17. The alimony awarded in the Tennessee Decree was a part of [Mother's] property settlement in the divorce. In Indiana, such payment should not be included as "income" to [Mother] and also deducted from [Father's] gross wages in the calculation of child support. Such a calculation affords [Father] a double deduction under the child support formula and unduly penalizes the children in the value of the child support payable by the non-custodial parent. Young v. Young, 891 N.E.2d 1045 (Ind. 2008).
Id. at 9.
The Indiana Supreme Court addressed whether maintenance payments made pursuant to a property settlement agreement should be included for purposes of calculating child support in Young. In that case, the father agreed to pay the mother maintenance of $565,000 at 6.5% interest over fifteen years. 891 N.E.2d at 1049-50. The trial court deducted this yearly payment from the father's income in its child support computation. Id. at 1050. The mother argued that such payments should not be deductible for child support purposes. Id. On appeal, our Supreme Court noted that the Commentary to the Child Support Guidelines "address[es] the issue of spousal maintenance and property settlements in the context of payments made to a party's former spouse (i.e., a former spouse who is not the parent of the child whose support is being determined)." Id. However, the Court saw
no reason why payments made pursuant to a property settlement between the parents of the child should be treated differently. Presumably, marital assets will be equitably divided between the parties to a property settlement. If one party chooses to keep the entirety of the physical assets by paying the other spouse for her share of the assets' value, the party who keeps the physical assets should not also be entitled to a deduction for the value of those assets that is being paid to the spouse. Otherwise, *160 the party would receive the benefit of both possessing the assets and the deduction.
For example, if Father decides he wants to keep the marital sofa (or the family business, for that matter) by paying Mother for half of its value, he should not be able thereafter to deduct half the value of the sofa from his income in computing child support. Otherwise, [F]ather would be double-dipping, receiving both the sofa (or the business) and the deduction.

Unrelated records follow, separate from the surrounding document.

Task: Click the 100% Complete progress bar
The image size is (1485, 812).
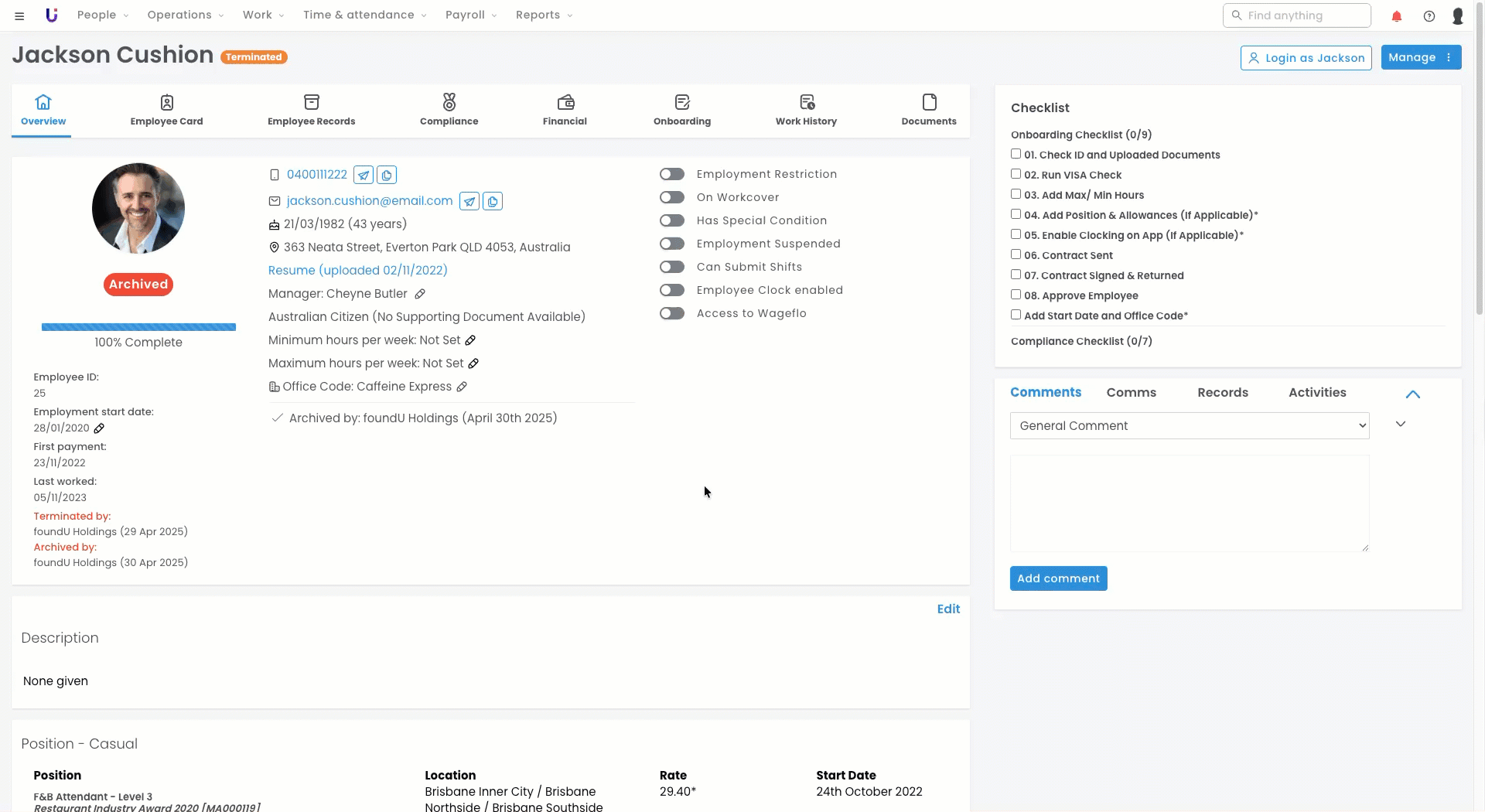Action: click(x=138, y=327)
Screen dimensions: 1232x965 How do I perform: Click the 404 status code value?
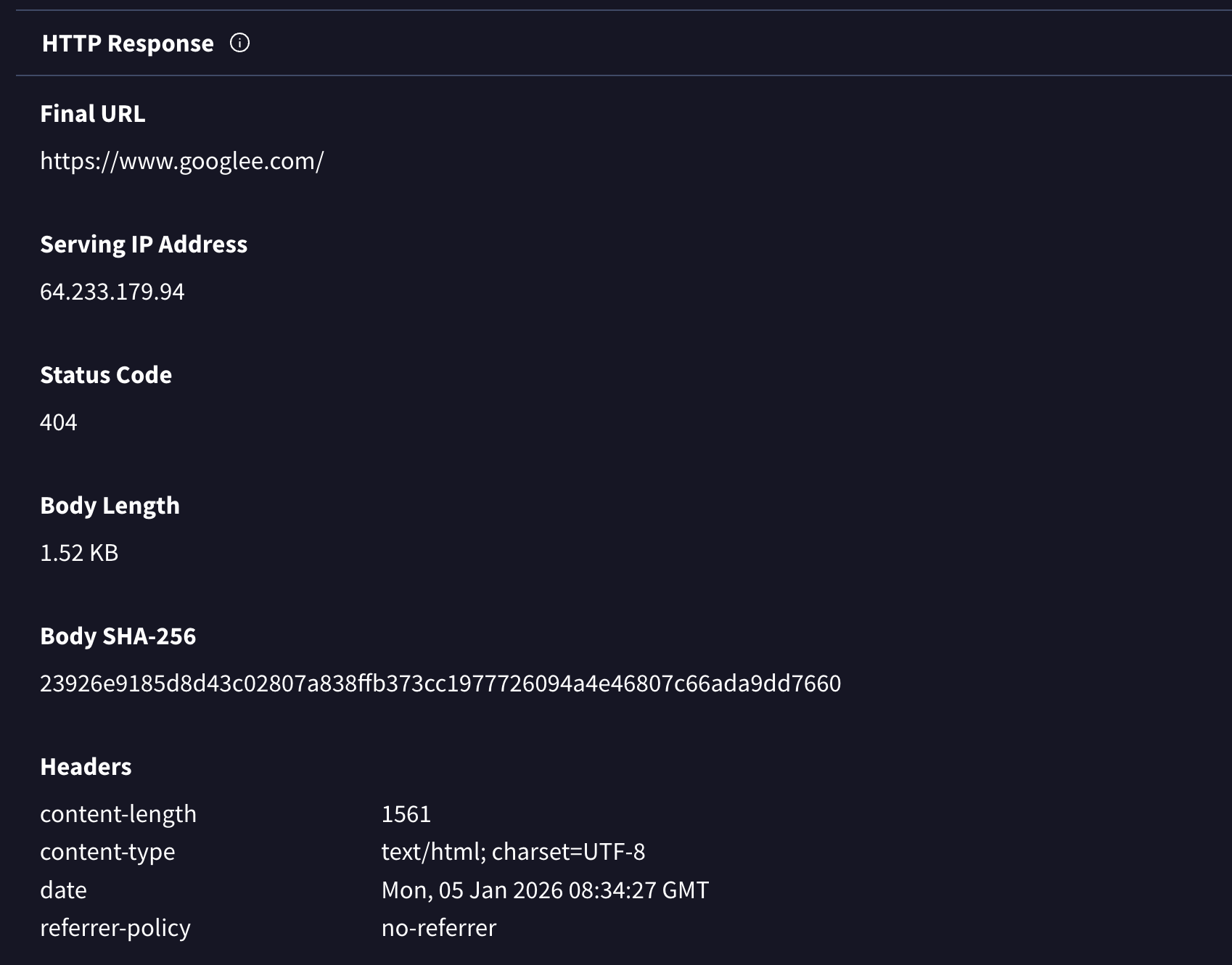(59, 422)
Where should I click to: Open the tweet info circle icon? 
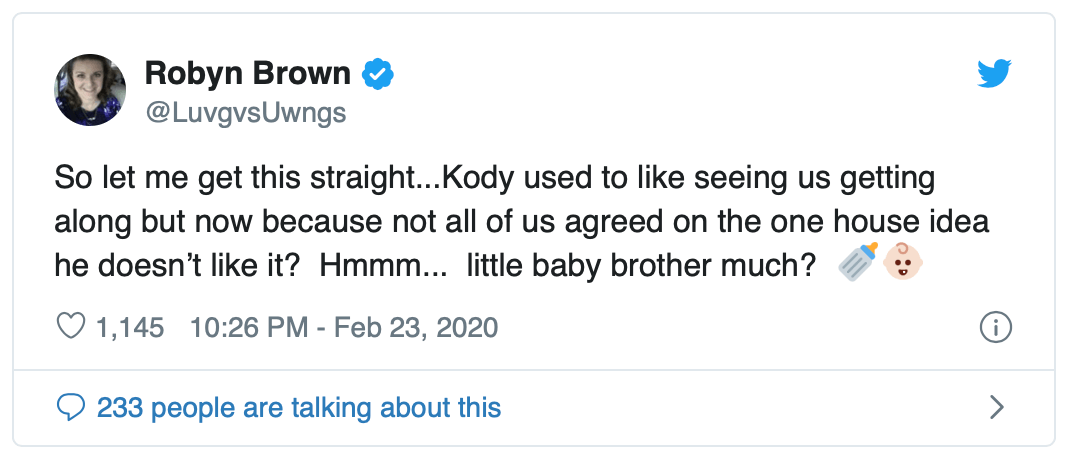point(996,327)
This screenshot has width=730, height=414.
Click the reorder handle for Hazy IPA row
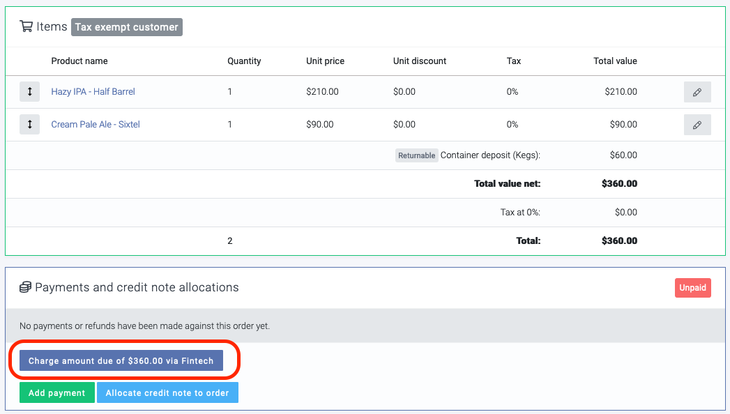30,92
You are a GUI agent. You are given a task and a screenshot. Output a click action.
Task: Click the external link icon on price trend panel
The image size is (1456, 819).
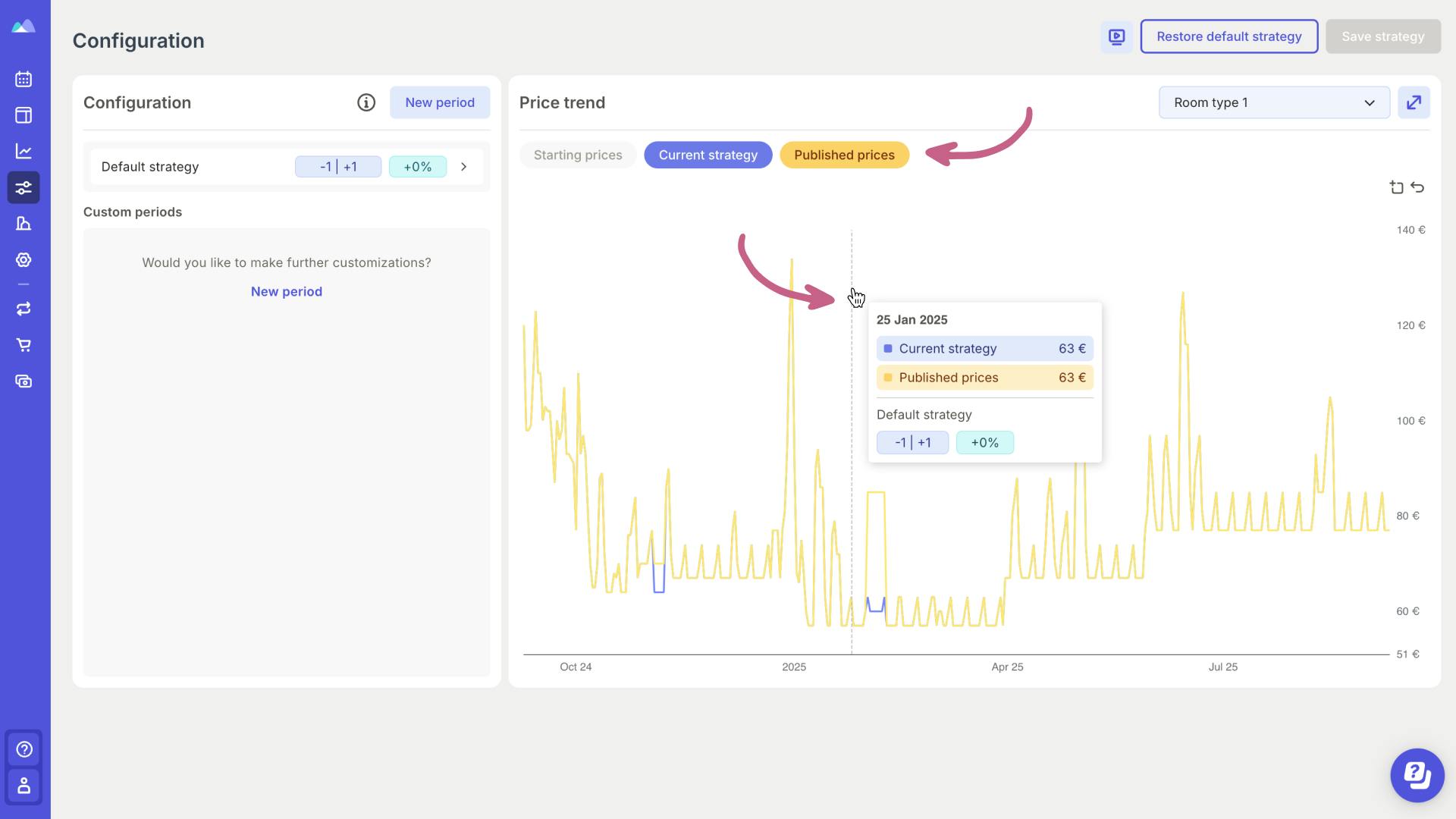coord(1414,102)
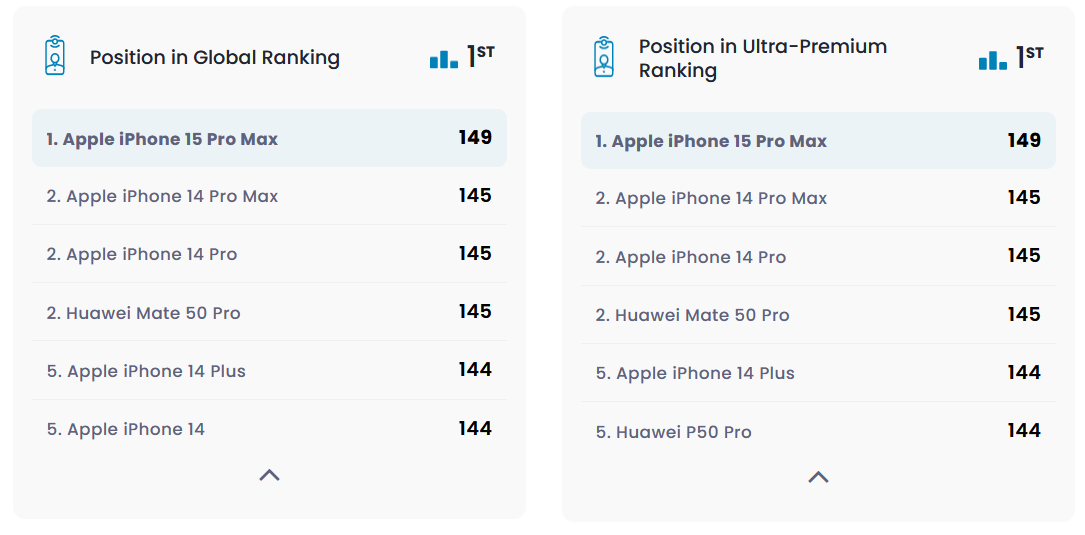Open Apple iPhone 14 Pro in Ultra-Premium Ranking
Image resolution: width=1085 pixels, height=535 pixels.
point(691,257)
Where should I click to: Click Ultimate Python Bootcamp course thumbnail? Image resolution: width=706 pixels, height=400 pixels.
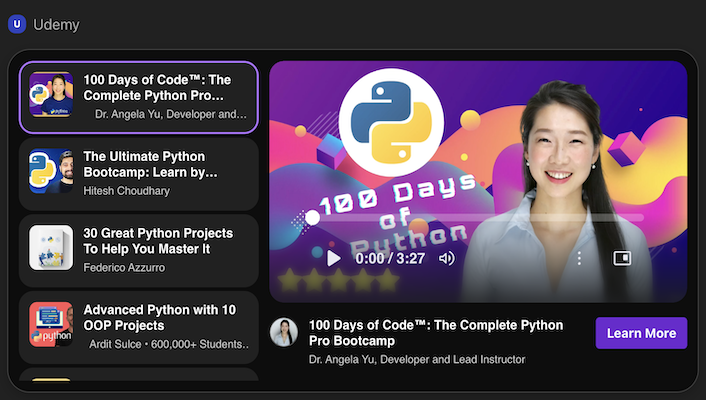pyautogui.click(x=50, y=171)
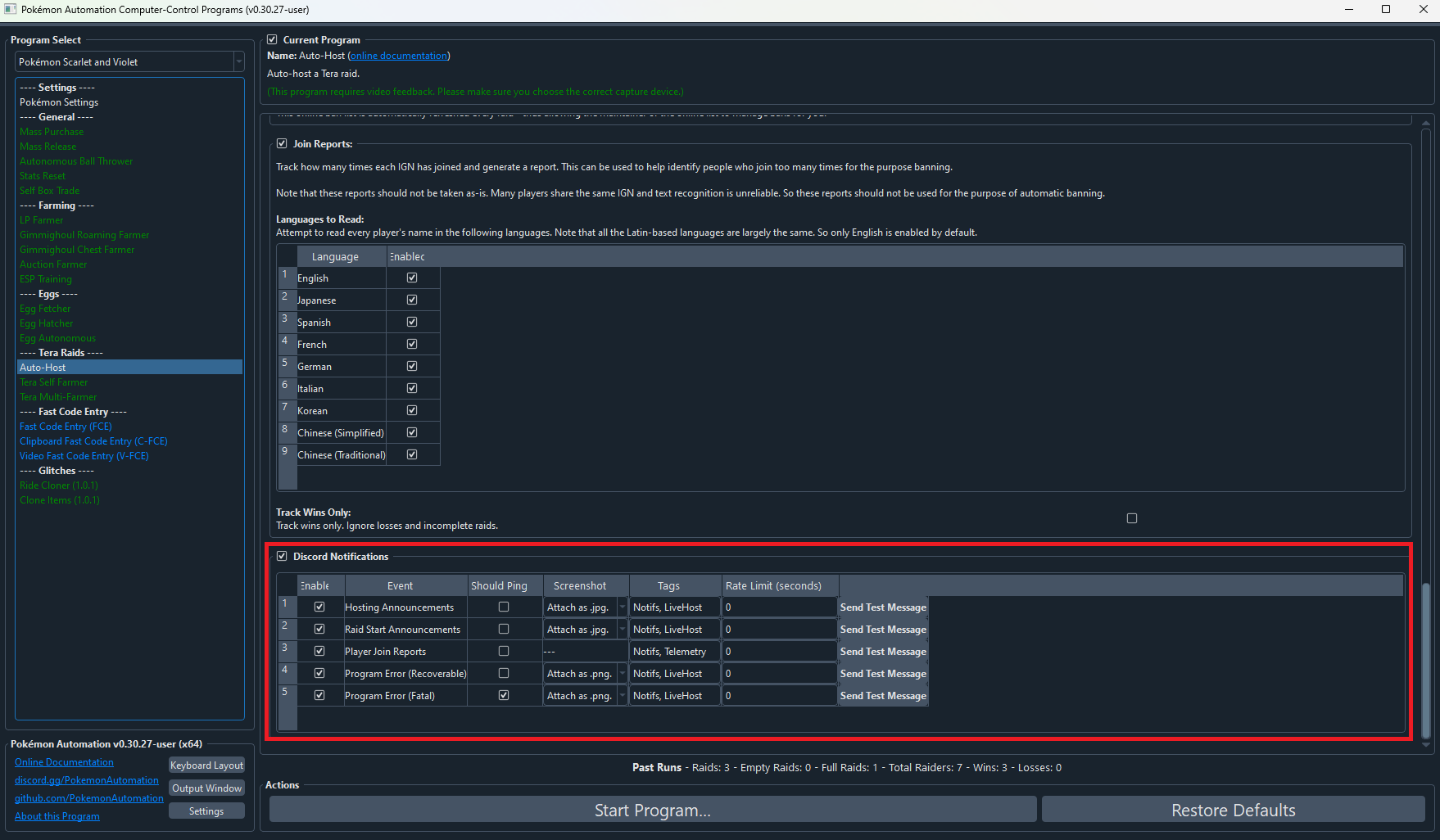
Task: Enable Track Wins Only checkbox
Action: coord(1131,518)
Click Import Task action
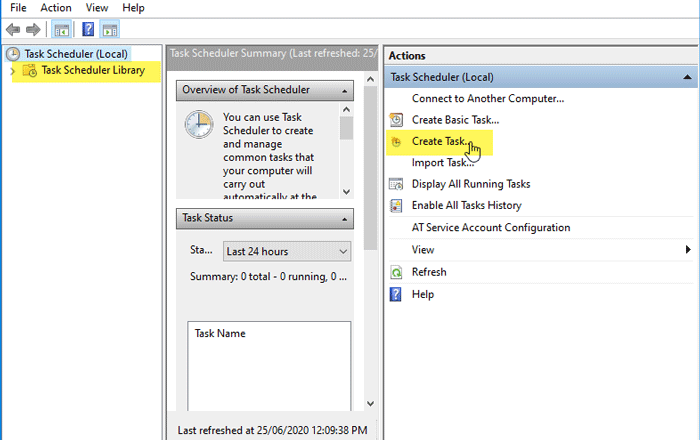Screen dimensions: 700x440 pos(442,163)
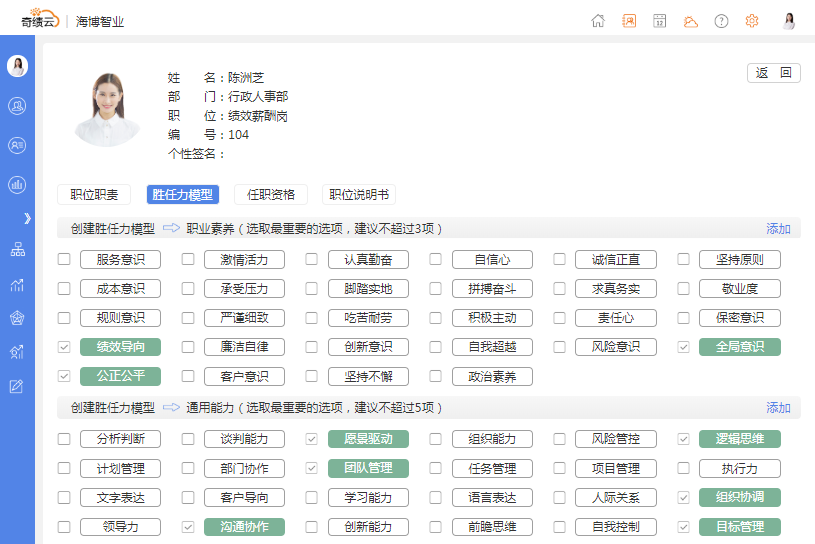Image resolution: width=815 pixels, height=544 pixels.
Task: Tick the 谈判能力 checkbox
Action: tap(188, 439)
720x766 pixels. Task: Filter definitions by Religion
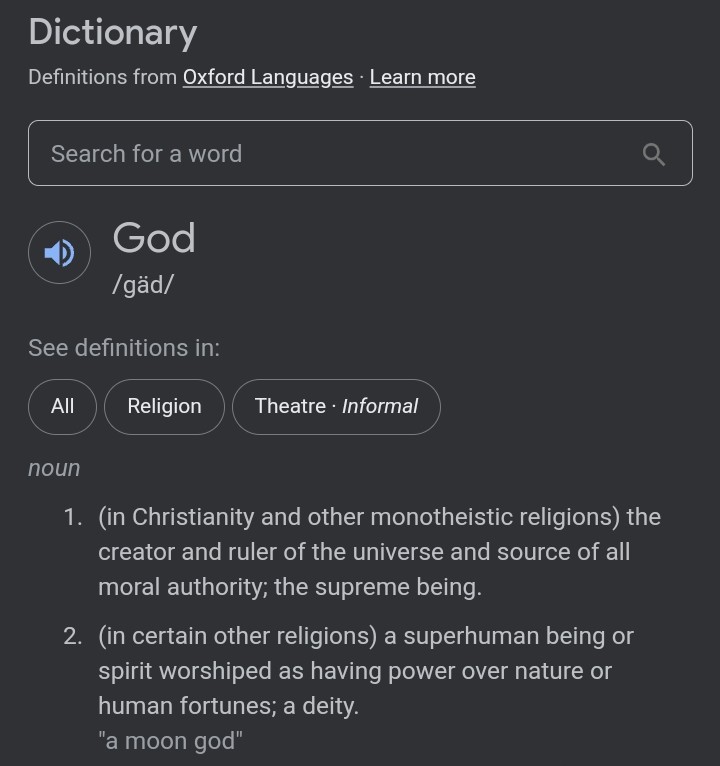[x=164, y=406]
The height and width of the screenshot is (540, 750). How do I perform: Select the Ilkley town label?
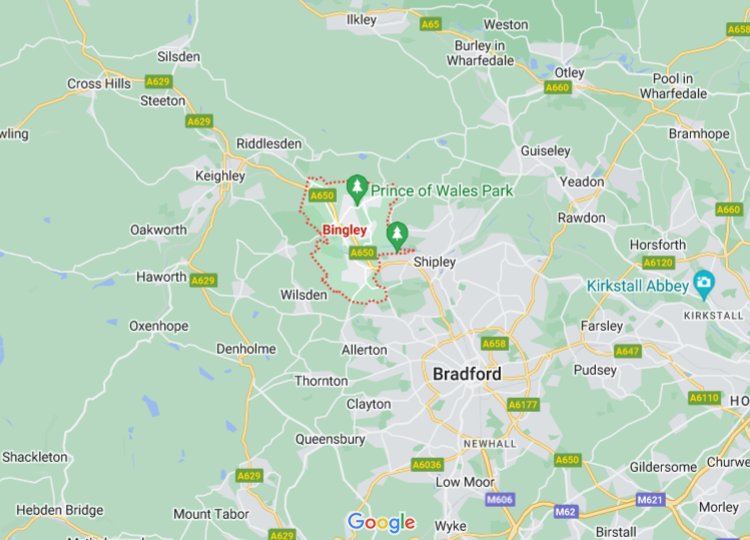(x=361, y=20)
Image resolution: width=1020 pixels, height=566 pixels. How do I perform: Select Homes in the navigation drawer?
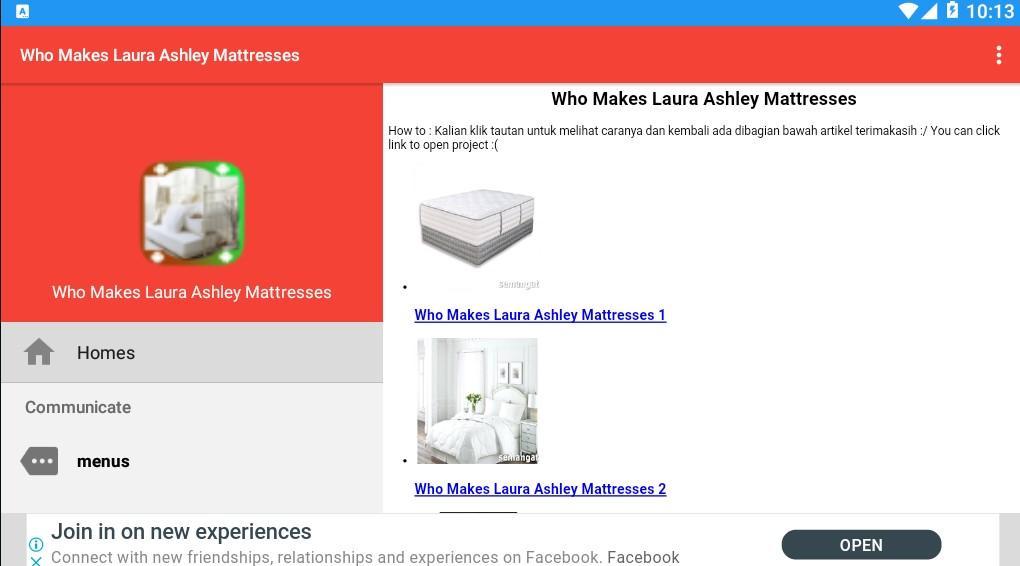click(192, 353)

Id. In applying these principles, the Court found that the father decided to keep certain marital business assets by buying out the mother's share; therefore,
[t]he fact that he kept the business assets by paying her for her portion of the businesses' value over fifteen years does not entitle [Father] to a deduction for the payments. The fact that the parties structured these payments as maintenance for tax purposes does not affect this outcome. Presumably, both parties benefited from this tax treatment. Just as the guidelines disallow deductions for payments made to former spouses as part of a property settlement, even if those payments were classified as maintenance by the parties, so too do we disallow deductions for property settlements made between a child's parents. Accordingly, [Father] is not entitled to a deduction for the payments he makes pursuant to the parties' marital property settlement when calculating his child support obligation.
Id.
Here, there is no evidence that the $306,000 alimony payment to Mother was part of her property settlement other than an introductory sentence in the Tennessee divorce decree, "It is therefore ORDERED, ADJUDGED and DECREED that the real property of the parties shall be divided as follows." Appellant's App. p. 160. In addition to the alimony, Mother was awarded the marital house, $15,000 in cash, Father's brokerage account, Father's 401(k), Father's IRA, Mother's own IRA, a Ford Explorer, a silver tray, two silver photo albums, and the diamond engagement ring. Father, in turn, was awarded a Honda Accord. Thus, unlike Young, this is not a case where Father kept certain marital assets and paid Mother for her portion and then structured the payments as alimony for tax purposes. The trial court erred when it likened this case to Young.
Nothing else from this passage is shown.